What is being asked: Go to the line below containing "You are a computer-use agent. The image size is (1288, 933)." and print exactly from there through the line containing "Task: Click the 卫星影像购买网 text", both included. Print nothing else.

Provided records:
════════════════════
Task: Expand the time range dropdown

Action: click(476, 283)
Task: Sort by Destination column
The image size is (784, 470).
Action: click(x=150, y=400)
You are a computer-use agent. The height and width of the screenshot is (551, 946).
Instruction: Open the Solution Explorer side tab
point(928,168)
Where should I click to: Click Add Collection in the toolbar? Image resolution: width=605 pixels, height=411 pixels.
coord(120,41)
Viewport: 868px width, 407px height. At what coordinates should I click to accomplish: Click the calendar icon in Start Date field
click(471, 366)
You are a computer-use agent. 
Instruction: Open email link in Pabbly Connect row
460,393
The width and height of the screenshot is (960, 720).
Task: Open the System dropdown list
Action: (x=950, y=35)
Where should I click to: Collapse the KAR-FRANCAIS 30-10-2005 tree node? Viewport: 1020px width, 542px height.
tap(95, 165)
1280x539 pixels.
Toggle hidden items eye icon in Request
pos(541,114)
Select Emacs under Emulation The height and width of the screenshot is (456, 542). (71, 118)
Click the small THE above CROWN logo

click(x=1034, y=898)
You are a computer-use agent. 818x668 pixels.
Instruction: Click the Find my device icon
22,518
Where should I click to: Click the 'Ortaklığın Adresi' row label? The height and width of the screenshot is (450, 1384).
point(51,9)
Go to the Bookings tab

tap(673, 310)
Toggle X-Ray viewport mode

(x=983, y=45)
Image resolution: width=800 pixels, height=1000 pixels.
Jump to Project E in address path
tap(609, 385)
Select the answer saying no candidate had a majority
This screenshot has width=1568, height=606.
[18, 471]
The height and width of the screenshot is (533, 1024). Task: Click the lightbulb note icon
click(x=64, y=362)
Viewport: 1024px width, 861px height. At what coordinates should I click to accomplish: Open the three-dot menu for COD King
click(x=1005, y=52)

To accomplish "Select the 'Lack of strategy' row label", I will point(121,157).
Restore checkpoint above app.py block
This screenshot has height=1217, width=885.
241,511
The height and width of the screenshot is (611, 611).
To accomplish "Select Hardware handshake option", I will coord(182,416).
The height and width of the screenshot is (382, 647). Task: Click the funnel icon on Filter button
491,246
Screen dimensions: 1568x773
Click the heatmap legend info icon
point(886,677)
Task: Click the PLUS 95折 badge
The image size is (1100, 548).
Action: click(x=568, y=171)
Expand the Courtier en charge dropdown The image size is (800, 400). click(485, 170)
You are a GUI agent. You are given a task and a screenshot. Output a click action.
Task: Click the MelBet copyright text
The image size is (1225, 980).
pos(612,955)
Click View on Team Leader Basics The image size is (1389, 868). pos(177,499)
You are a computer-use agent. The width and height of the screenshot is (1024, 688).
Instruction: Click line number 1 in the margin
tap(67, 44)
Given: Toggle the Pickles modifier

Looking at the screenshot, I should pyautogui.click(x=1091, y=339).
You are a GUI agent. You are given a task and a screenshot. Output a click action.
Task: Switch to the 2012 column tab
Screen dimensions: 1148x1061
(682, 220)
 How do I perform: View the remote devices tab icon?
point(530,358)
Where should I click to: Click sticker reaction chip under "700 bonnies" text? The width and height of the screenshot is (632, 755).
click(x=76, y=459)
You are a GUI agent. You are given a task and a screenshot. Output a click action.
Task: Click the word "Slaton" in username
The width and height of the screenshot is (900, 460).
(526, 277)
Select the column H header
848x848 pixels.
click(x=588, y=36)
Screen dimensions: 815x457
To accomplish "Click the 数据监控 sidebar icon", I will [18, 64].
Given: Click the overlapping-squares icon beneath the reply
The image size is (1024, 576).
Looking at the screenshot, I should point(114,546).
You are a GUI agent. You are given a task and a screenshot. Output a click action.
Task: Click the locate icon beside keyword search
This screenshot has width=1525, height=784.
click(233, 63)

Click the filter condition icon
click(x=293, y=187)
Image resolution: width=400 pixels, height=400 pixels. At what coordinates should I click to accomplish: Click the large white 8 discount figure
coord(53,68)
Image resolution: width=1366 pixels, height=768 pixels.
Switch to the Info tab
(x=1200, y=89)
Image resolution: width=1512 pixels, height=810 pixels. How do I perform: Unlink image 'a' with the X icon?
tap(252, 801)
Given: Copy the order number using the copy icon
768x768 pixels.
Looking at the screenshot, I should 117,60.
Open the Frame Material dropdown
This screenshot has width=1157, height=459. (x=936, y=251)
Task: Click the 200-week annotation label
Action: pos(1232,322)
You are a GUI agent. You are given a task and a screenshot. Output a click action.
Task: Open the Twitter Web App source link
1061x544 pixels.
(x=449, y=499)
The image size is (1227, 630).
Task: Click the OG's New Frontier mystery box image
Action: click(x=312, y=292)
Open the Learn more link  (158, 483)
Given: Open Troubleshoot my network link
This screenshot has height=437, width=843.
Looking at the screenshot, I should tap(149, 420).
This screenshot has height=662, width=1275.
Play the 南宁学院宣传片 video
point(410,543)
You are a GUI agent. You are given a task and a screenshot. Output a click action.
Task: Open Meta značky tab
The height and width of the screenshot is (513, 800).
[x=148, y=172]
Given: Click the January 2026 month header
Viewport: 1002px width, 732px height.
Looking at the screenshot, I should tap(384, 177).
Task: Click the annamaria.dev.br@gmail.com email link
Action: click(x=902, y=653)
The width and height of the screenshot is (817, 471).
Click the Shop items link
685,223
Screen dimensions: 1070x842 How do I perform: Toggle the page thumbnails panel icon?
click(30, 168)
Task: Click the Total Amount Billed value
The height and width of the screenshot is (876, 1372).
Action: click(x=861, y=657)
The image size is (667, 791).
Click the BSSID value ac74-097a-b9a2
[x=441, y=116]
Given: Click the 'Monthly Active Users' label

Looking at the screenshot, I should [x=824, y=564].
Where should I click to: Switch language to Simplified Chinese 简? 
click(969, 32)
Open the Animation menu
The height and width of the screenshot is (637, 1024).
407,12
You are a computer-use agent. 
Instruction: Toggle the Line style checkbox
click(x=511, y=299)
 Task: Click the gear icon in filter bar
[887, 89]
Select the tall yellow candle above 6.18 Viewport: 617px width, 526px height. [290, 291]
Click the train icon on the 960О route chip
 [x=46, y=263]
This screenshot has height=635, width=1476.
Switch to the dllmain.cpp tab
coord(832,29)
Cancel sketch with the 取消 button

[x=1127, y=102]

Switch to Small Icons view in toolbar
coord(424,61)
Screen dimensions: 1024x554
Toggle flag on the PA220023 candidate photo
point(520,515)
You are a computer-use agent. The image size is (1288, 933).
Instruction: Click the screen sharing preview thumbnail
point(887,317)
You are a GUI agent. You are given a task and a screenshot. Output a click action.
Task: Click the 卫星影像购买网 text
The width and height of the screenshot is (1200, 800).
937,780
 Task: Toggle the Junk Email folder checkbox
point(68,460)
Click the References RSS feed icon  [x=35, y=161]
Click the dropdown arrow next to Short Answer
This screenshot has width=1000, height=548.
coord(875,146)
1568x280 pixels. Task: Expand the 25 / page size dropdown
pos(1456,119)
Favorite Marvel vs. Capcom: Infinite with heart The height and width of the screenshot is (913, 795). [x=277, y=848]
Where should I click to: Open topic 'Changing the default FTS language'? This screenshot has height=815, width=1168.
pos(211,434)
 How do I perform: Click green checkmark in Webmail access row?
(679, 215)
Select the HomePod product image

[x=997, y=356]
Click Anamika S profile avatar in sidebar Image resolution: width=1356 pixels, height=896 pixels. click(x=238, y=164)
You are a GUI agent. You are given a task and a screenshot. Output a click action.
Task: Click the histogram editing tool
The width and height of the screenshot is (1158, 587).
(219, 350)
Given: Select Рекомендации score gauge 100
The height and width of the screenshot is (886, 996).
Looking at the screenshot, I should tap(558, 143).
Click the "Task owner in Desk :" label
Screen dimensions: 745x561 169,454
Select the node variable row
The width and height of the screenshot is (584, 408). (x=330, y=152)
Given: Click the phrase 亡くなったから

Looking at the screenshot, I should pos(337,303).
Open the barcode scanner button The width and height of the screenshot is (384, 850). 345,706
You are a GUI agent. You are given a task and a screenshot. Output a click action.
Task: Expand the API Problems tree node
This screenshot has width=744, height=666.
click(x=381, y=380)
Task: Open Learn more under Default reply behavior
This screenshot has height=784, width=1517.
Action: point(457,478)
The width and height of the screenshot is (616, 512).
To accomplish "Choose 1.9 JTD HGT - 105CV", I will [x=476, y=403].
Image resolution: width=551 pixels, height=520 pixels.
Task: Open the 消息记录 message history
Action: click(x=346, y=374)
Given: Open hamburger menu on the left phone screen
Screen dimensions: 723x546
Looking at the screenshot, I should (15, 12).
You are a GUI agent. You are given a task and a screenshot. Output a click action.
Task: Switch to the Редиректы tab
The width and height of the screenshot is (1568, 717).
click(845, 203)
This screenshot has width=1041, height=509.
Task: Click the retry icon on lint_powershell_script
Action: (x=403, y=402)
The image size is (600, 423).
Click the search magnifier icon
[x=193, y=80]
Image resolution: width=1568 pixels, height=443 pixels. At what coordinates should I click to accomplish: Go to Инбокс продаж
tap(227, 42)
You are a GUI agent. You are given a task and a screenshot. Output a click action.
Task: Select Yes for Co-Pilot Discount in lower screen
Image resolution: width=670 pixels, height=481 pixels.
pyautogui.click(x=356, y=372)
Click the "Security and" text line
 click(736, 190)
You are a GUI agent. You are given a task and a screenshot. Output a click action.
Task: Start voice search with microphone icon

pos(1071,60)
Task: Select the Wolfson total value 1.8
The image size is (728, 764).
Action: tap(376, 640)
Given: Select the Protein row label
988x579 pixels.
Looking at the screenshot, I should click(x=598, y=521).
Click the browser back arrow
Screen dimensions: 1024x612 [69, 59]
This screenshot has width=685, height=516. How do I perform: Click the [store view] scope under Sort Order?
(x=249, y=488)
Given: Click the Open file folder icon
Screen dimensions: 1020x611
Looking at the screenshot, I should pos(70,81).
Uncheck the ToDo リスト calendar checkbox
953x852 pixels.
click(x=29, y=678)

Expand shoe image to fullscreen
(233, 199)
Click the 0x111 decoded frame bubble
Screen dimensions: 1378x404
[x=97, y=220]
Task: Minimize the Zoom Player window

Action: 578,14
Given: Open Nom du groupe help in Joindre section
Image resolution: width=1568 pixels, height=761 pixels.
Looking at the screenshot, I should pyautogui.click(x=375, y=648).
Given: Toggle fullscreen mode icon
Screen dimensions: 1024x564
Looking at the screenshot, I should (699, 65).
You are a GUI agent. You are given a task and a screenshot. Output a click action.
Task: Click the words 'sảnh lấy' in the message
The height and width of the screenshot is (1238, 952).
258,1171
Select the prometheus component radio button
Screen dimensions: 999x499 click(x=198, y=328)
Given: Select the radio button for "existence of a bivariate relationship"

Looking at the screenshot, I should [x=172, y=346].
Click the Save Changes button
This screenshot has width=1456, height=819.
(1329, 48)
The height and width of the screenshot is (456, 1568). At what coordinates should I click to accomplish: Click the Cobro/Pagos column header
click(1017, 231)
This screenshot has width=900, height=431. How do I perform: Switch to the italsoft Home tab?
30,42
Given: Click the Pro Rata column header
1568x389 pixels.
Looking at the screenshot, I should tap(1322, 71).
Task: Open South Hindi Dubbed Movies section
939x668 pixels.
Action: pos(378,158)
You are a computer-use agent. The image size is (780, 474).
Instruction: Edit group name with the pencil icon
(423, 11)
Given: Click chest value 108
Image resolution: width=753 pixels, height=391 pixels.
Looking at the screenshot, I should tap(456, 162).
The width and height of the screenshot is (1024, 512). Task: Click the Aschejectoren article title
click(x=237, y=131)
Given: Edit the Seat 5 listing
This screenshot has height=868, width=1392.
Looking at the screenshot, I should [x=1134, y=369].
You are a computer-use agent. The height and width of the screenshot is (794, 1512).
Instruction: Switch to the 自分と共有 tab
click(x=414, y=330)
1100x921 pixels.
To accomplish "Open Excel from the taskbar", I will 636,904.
════════════════════
Answer area:
You are a computer-use agent. The image size is (1288, 933).
Instruction: Click the screen sharing preview thumbnail
point(887,317)
You are a GUI agent. You are given a task and a screenshot. Output a click action.
Task: Click the 卫星影像购买网 text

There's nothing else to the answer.